─── Input data ───
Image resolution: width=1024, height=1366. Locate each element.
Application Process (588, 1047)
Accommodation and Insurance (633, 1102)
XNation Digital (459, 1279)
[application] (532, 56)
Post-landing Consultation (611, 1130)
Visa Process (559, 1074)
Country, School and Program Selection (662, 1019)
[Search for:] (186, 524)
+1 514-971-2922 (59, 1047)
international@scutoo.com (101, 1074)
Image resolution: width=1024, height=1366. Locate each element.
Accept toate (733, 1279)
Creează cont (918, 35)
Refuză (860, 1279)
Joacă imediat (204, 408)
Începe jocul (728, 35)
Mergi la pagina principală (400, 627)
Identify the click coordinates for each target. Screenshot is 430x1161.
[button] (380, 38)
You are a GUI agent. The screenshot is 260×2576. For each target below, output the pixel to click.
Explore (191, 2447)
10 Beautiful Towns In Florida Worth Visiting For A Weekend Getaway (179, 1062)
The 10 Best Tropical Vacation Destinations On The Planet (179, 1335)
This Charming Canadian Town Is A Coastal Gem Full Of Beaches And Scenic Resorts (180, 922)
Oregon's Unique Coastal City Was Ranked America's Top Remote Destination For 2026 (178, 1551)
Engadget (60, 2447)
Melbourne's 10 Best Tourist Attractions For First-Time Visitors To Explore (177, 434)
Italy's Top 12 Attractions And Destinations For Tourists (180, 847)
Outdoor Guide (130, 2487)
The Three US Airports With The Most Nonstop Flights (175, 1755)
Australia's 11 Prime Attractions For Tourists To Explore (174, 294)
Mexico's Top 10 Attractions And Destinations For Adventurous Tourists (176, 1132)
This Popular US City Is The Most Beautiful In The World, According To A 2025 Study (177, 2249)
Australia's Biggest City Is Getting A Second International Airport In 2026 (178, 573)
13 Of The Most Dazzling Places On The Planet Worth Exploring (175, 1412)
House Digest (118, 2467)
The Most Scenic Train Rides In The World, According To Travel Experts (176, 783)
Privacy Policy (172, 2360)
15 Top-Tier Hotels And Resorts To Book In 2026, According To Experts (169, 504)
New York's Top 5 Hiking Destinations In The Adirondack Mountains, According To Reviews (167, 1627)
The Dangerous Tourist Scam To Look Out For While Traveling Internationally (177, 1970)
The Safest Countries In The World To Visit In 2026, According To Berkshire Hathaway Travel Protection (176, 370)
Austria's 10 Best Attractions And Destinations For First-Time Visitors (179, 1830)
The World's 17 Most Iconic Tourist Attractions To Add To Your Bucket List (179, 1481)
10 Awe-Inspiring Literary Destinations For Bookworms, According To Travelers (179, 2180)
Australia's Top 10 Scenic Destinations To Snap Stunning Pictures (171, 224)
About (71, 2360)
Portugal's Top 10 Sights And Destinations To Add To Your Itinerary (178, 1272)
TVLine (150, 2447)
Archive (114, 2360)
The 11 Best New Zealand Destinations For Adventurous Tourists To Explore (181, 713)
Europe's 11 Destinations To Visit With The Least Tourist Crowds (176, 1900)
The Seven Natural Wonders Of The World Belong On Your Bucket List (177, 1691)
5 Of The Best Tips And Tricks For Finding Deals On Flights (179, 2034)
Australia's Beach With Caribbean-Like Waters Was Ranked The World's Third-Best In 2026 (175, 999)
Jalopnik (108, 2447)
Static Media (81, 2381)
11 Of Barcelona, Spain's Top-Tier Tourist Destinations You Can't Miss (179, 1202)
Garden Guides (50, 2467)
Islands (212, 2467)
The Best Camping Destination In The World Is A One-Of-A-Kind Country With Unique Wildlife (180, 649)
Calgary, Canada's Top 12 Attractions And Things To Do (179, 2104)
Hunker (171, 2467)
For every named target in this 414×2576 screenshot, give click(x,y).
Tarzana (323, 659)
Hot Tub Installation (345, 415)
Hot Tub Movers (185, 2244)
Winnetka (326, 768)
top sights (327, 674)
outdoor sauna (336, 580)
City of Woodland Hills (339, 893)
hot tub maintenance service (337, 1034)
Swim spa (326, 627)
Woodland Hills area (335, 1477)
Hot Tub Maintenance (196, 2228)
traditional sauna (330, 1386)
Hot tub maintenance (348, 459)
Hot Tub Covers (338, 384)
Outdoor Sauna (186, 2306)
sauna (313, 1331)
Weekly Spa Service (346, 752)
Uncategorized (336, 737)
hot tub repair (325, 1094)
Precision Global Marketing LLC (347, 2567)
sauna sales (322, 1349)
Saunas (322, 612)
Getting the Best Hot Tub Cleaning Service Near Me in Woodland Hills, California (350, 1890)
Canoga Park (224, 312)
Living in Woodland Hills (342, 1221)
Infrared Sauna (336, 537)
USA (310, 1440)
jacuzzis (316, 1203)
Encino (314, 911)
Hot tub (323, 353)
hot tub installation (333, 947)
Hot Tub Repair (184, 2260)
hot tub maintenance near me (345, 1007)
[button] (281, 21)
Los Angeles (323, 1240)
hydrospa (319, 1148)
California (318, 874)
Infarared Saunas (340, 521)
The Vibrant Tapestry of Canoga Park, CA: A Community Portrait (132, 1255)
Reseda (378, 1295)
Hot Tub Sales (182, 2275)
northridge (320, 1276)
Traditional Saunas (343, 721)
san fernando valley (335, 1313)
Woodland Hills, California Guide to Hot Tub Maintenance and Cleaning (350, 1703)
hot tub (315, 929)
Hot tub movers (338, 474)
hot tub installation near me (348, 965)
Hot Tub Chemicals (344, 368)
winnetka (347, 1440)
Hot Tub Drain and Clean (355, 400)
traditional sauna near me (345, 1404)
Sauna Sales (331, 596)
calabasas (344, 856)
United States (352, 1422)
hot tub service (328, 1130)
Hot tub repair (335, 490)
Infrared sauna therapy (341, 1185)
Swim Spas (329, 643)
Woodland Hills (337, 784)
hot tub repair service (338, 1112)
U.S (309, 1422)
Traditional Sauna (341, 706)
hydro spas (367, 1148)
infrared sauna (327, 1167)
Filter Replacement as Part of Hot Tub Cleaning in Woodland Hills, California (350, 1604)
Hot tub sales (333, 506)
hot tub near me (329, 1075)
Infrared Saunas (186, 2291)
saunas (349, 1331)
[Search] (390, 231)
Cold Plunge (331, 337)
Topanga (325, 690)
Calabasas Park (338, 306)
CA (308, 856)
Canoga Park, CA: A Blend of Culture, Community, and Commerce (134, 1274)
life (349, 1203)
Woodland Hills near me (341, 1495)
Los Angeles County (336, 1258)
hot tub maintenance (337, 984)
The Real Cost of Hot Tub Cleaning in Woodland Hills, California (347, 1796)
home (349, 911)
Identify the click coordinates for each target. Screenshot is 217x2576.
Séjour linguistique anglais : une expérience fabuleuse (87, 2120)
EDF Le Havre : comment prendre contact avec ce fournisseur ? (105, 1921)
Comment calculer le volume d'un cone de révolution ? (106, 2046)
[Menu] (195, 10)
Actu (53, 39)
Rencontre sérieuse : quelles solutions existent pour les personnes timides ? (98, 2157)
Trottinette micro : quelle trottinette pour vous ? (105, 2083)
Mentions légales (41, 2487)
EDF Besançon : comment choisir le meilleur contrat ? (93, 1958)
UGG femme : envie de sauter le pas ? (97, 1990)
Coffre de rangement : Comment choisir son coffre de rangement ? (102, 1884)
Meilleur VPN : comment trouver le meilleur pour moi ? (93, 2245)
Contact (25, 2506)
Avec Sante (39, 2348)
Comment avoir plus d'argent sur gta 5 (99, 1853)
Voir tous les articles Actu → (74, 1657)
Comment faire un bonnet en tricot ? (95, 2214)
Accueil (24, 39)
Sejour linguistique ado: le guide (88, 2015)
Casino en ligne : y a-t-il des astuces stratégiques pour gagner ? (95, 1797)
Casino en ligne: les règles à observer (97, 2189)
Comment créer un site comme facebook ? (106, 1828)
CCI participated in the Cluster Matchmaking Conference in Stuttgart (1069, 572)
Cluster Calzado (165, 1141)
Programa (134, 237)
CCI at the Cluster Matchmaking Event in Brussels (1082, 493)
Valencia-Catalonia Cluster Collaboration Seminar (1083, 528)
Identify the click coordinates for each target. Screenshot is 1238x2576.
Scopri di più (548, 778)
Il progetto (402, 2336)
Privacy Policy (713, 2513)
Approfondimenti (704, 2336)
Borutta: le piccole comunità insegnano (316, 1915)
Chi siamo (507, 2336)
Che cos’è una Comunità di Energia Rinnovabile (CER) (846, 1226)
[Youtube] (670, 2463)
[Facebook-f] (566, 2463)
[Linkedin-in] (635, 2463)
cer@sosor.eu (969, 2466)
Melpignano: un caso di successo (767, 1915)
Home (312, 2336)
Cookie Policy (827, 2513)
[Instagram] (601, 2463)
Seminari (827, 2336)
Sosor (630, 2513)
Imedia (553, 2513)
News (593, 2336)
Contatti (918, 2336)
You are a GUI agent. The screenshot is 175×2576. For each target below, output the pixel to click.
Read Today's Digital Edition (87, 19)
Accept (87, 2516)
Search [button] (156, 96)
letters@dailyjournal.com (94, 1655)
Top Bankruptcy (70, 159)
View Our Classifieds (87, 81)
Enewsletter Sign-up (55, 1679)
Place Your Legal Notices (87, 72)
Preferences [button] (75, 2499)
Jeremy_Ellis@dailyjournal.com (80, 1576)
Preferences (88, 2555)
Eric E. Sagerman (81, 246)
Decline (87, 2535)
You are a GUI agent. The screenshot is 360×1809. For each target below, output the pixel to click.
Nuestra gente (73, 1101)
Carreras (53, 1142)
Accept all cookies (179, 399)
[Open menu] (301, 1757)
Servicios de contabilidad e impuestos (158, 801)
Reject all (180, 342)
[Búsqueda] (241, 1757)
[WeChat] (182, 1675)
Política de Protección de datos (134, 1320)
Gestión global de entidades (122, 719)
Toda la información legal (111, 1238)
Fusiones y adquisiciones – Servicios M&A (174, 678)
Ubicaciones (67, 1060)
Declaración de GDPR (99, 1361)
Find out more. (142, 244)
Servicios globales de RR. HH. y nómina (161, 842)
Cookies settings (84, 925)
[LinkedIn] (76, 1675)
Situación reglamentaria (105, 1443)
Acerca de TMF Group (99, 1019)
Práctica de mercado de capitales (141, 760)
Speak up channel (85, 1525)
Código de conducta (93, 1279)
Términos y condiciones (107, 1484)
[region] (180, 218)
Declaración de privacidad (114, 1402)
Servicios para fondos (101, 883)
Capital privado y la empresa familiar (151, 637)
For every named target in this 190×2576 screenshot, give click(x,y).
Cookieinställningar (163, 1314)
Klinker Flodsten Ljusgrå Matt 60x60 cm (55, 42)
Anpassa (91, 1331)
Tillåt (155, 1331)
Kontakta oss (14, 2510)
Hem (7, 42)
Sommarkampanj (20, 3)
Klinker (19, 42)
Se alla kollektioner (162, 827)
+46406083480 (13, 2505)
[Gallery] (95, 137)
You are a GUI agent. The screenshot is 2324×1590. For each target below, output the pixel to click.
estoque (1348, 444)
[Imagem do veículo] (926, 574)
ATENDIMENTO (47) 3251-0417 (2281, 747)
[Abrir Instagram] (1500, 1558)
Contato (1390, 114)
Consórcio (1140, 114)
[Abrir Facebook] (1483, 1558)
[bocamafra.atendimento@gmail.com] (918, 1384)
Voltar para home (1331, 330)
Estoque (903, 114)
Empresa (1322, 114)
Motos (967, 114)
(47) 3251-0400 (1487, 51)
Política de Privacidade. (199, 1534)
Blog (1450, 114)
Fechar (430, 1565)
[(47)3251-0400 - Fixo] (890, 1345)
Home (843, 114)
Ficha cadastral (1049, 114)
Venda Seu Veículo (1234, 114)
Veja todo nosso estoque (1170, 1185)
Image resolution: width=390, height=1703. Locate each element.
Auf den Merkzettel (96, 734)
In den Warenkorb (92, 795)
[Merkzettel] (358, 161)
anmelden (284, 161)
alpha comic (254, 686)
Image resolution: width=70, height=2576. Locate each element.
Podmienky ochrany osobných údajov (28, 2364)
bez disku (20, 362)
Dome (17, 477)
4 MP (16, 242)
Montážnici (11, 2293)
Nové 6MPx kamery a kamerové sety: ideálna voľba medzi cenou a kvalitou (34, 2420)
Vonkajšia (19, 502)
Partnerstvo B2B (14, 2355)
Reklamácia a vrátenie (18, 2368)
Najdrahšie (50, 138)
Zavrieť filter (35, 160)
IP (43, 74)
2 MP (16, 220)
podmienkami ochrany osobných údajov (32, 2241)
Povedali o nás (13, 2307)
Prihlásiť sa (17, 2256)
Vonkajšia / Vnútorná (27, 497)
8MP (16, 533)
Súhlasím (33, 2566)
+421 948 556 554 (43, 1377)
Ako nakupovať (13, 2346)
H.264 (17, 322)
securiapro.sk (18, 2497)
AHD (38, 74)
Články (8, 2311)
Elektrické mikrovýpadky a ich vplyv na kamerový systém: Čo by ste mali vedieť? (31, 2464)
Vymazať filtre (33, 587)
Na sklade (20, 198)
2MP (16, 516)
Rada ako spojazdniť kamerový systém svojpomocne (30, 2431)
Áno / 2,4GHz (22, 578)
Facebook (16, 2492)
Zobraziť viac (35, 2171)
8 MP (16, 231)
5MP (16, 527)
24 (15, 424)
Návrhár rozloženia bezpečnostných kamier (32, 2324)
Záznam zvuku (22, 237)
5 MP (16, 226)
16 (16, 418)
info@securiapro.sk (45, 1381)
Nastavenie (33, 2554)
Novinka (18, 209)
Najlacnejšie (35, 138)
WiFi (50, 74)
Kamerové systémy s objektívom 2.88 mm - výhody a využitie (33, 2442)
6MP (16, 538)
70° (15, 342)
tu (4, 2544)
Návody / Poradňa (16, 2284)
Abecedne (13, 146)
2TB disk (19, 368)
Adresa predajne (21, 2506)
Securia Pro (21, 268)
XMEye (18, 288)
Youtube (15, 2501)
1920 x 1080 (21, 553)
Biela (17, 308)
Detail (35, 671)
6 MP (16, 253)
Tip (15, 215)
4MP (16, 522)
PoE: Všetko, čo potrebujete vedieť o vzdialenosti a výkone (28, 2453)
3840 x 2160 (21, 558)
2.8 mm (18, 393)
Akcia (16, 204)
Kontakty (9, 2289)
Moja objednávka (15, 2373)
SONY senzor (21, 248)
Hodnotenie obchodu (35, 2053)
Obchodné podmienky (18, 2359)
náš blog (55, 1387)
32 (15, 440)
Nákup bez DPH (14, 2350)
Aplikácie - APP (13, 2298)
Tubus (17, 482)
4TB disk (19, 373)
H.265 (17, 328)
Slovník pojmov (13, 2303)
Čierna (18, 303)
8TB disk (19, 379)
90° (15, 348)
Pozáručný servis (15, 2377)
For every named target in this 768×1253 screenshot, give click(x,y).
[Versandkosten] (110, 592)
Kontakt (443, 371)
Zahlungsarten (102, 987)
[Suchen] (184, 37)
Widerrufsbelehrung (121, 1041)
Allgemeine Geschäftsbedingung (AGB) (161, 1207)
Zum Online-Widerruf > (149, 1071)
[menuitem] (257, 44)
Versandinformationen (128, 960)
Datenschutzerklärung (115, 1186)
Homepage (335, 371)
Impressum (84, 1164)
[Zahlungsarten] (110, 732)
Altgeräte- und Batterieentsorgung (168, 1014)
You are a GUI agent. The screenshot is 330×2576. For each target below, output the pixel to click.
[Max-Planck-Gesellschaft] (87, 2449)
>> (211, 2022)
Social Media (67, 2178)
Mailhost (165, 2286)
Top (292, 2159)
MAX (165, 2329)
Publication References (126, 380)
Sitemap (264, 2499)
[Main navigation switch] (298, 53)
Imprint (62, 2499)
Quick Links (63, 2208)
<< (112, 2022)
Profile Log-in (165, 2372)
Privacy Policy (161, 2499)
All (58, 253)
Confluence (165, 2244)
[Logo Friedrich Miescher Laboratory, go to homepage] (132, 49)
───
» **Requirement**: Give back the entries above exactly as they are, from their first line through the line that contains "Accept toate (733, 1279)", both included, with nothing else.

» **Answer for this exercise**:
Image resolution: width=1024, height=1366. Locate each element.
Application Process (588, 1047)
Accommodation and Insurance (633, 1102)
XNation Digital (459, 1279)
[application] (532, 56)
Post-landing Consultation (611, 1130)
Visa Process (559, 1074)
Country, School and Program Selection (662, 1019)
[Search for:] (186, 524)
+1 514-971-2922 (59, 1047)
international@scutoo.com (101, 1074)
Image resolution: width=1024, height=1366. Locate each element.
Accept toate (733, 1279)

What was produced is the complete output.